Carbamazepine pharmacokinetics-pharmacodynamics in genetically epilepsy-prone rats.

Carbamazepine produces dose-related anticonvulsant effects in epilepsy models including the genetically epilepsy-prone rat (GEPR) model and the rat maximal electroshock model. Dose-response relationships are quantitatively different among the models. Against electroshock seizures in Sprague-Dawley rats the ED50 dose is 7.5 mg/kg whereas the ED50 against audiogenic seizures in severe seizure GEPRs (GEPR-9s) is 3 mg/kg. In contrast, the ED50 in moderate seizure GEPRs (GEPR-3s) is 25 mg/kg.

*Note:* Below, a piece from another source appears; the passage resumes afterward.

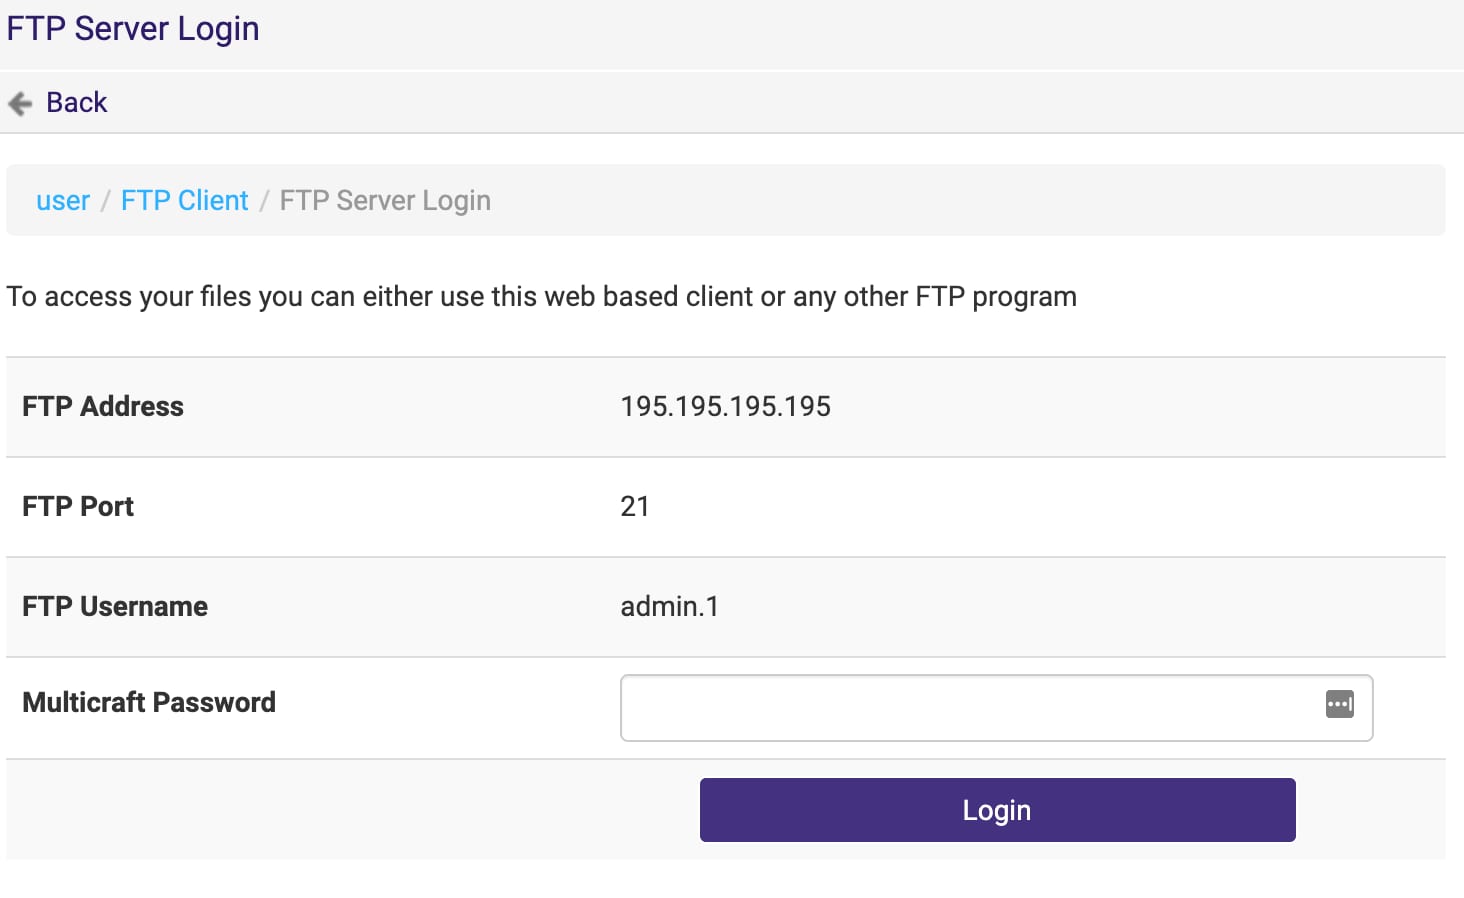This screenshot has width=1464, height=898.
Task: Click the Back link text
Action: 76,103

The present study was designed to ascribe dose-response differences among the three rat strains to pharmacokinetic or pharmacodynamic factors. After systemic carbamazepine, pharmacokinetic studies revealed differences in area under the concentration-vs.-time curve. In other experiments, carbamazepine-induced serotonin release from hippocampus was used as a pharmacodynamic marker. In a concentration-controlled design using intracerebral microdialysis, hippocampal carbamazepine infusions produced similar concentration-response relations for the three rat strains. These data support the hypothesis that dose-response differences among the three rat strains are primarily pharmacokinetic in nature.